Luca Liu

Posted on Dec 12, 2023 • Edited on Mar 16

Python Web Scraping in SAP Business Objects CMC: Get the List of Schedules

#python #sap #webscraping #data

Introduction

Recently, I faced a mission: organizing all SAP Business Objects schedules into an Excel file. The manual process was tedious—copying each schedule name and details and pasting them into Excel. With hundreds of schedules, it meant endless copy-pasting.

I scoured the internet for solutions and found that the primary solution is Query Builder. However, exporting the Power Builder results from the web into an Excel file is still challenging.

I also tried the SAP Business Objects API, it could fetch all schedules, but the number of recurring schedules is not the same as what we saw in SAP BO CMC.

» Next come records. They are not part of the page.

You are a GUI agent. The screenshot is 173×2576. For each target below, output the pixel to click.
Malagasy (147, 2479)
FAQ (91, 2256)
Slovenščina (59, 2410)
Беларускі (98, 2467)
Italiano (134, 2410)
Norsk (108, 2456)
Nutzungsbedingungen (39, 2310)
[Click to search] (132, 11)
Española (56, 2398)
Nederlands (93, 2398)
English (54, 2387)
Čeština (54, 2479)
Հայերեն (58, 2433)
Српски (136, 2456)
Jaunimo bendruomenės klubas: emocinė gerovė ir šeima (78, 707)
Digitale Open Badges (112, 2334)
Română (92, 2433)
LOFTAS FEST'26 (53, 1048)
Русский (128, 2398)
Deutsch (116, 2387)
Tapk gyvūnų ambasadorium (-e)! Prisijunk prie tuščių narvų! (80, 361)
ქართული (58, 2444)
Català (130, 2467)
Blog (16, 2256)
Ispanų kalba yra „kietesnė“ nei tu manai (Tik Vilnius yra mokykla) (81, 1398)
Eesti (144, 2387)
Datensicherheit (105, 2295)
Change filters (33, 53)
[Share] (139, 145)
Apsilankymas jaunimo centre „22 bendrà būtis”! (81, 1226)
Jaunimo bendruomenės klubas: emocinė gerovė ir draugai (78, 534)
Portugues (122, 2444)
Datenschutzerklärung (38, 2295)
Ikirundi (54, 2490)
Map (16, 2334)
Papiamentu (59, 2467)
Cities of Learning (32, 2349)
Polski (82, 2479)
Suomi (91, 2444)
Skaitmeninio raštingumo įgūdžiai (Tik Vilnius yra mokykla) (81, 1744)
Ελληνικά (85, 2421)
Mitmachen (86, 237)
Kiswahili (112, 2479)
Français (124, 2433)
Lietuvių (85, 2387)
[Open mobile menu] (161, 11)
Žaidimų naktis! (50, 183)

So, I turned to Python, and it works! If you're grappling with the same challenge, my code might be the solution you're seeking.

Importing Libraries

import pandas as pd
from selenium import webdriver
from bs4 import BeautifulSoup
from selenium.webdriver.common.by import By
import time

Here, it’s importing necessary libraries. pandas for data manipulation, selenium for web scraping, BeautifulSoup for HTML parsing, and time for adding pauses between operations.

Setting up SAP BO Connection Details

bo_cmc = 'http://localhost:port/BOE/CMC'
bo_user_name = 'username'
bo_password = 'password'

It defines the SAP BusinessObjects Central Management Console (CMC) URL and login credentials.

Function to Get Soup (HTML Content)

def get_soup(driver, xpath):
    element = driver.find_element(By.XPATH, xpath)
    soup = BeautifulSoup(element.get_attribute("innerHTML"), 'lxml')
    soup.prettify()
    return soup

This function uses Selenium to locate an HTML element using XPath, extracts its inner HTML, and then creates a BeautifulSoup object for parsing.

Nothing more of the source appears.